I just had a déjà vu moment. And it wasn’t even a good one.
I was sitting here at my desk trying to read something technical, definitely not generic enough to have just been similar to something I read before. And I kept getting distracted by thinking about a situation this morning where a guy I had been interested in told me he was going to pursue someone else.
And as I was trying to read this technical book, it was the mixture if the technical words I was reading and my distracted thoughts of “How do other people just end up with someone interested in them just from their regular lives? Like do I do my hair wrong or something?”
It was those two thoughts mixed together that made just this déjà vu moment.
I won’t even pretend to have the slightest clue about how déjà vu works, but of all the moments that I am going to live twice or seem familiar, why that one?
This particular situation was specific enough, as it seems like they always are, that it makes the déjà vu seem even more prevalent.
But if you are going to live a moment twice, why would it be a bad one where you are trying to distract yourself from a crappy feeling? Why wouldn’t it be a super happy moment where you feel great?
And maybe the answer to that is the reason we don’t understand déjà vu. Maybe it’s because we try to box it into something that you would want it to be so it makes more sense when it just is.

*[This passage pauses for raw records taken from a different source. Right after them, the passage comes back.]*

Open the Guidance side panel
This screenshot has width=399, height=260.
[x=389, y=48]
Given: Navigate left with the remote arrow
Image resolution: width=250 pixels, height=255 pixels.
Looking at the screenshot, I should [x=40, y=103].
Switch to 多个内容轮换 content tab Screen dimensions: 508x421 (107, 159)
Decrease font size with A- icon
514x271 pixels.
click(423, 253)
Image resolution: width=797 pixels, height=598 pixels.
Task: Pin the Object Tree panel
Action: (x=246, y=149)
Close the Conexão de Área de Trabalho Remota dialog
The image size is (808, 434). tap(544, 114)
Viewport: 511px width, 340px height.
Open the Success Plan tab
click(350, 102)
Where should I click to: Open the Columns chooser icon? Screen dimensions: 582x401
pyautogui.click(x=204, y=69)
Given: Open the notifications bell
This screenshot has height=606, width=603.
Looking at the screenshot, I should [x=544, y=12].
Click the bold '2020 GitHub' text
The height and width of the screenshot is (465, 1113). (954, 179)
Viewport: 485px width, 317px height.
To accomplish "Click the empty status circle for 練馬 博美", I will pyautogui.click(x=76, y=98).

Maybe this is some crazy teaching moment that I am just missing the point on and that’s why it seems familiar?
Or maybe it’s a situation where you are remembering something you forgot when you passed through the veil?
Who’s to say.
I guess I am just complaining in this post that my déjà vu moment wasn’t a good one.
Sometimes in these situations with dating and trying to become close to someone and it doesn’t work, I will actually pray to God that my heart will be hardened.

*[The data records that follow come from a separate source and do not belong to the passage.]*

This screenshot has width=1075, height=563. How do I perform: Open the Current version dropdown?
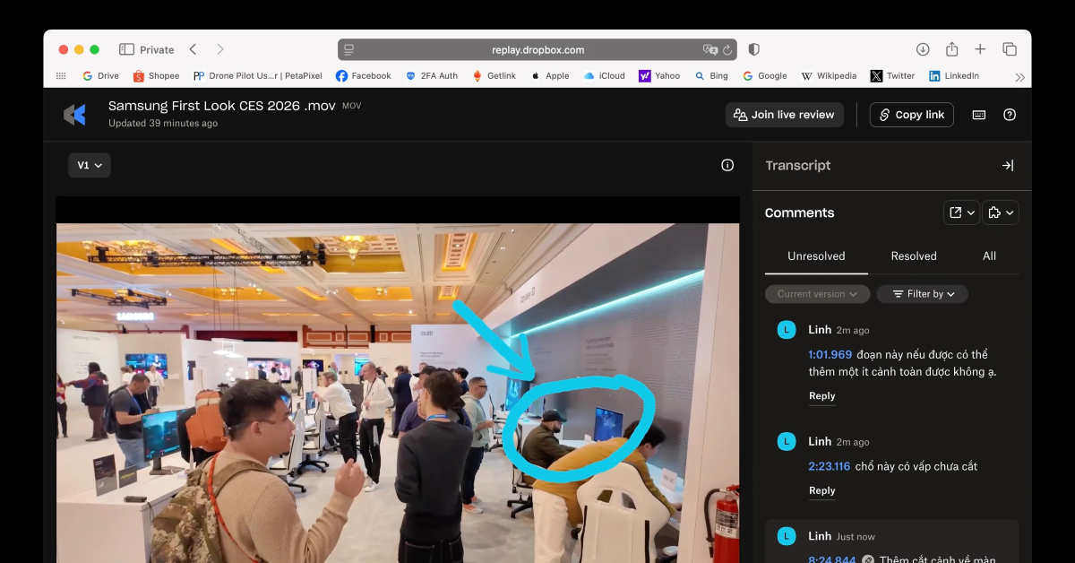[816, 293]
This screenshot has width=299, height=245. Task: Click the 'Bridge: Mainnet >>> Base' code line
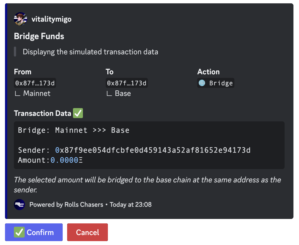click(x=74, y=130)
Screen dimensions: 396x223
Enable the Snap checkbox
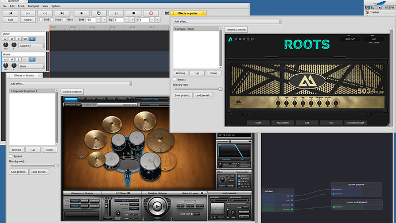tap(52, 20)
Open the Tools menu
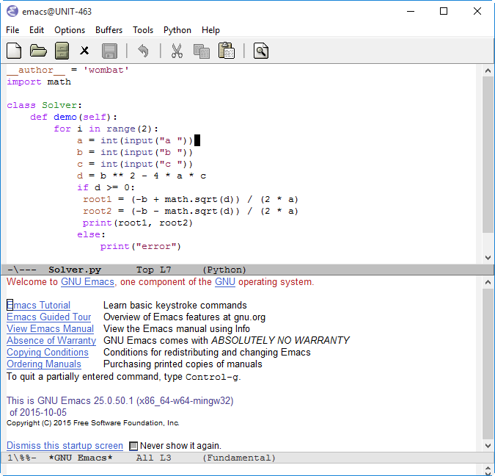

Like, can You just turn me cold towards these things? Can I become that person who doesn’t care anymore?
I’ve never gotten an answer, probably because the request is so ridiculous that He feels He doesn’t need to respond.

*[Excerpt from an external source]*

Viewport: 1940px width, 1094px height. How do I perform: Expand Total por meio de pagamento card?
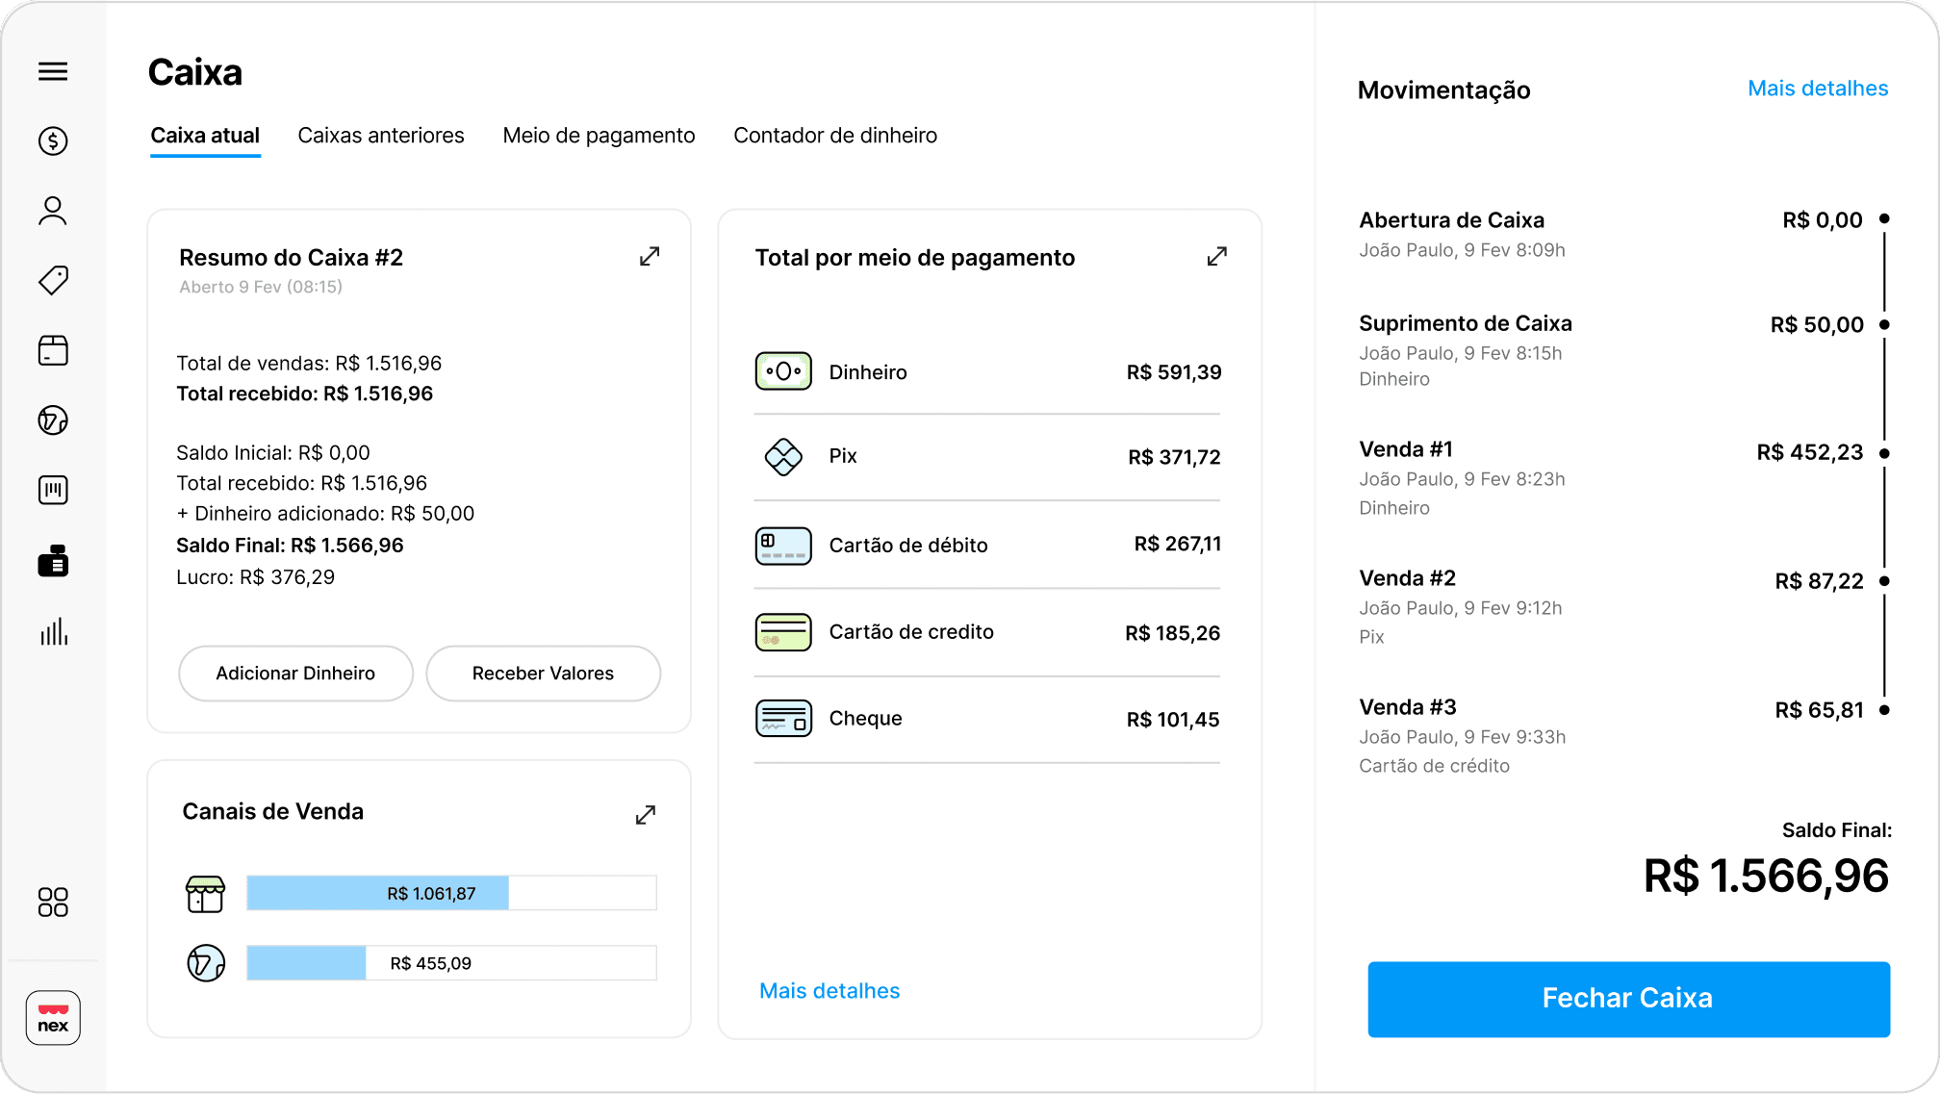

“Corrie, you’re kind of being ridiculous, so I’m just not going to respond.” – Fake response I think of.
He didn’t really say that, but I just think of that response because I know I am asking for something that He’s going to say no to.
Anyways, I’m glad I finally did my make-up today after two weeks of not doing it.
In my head, bad news is always slightly easier to take when you are wearing make-up, so.
But still wearing a t-shirt, of course.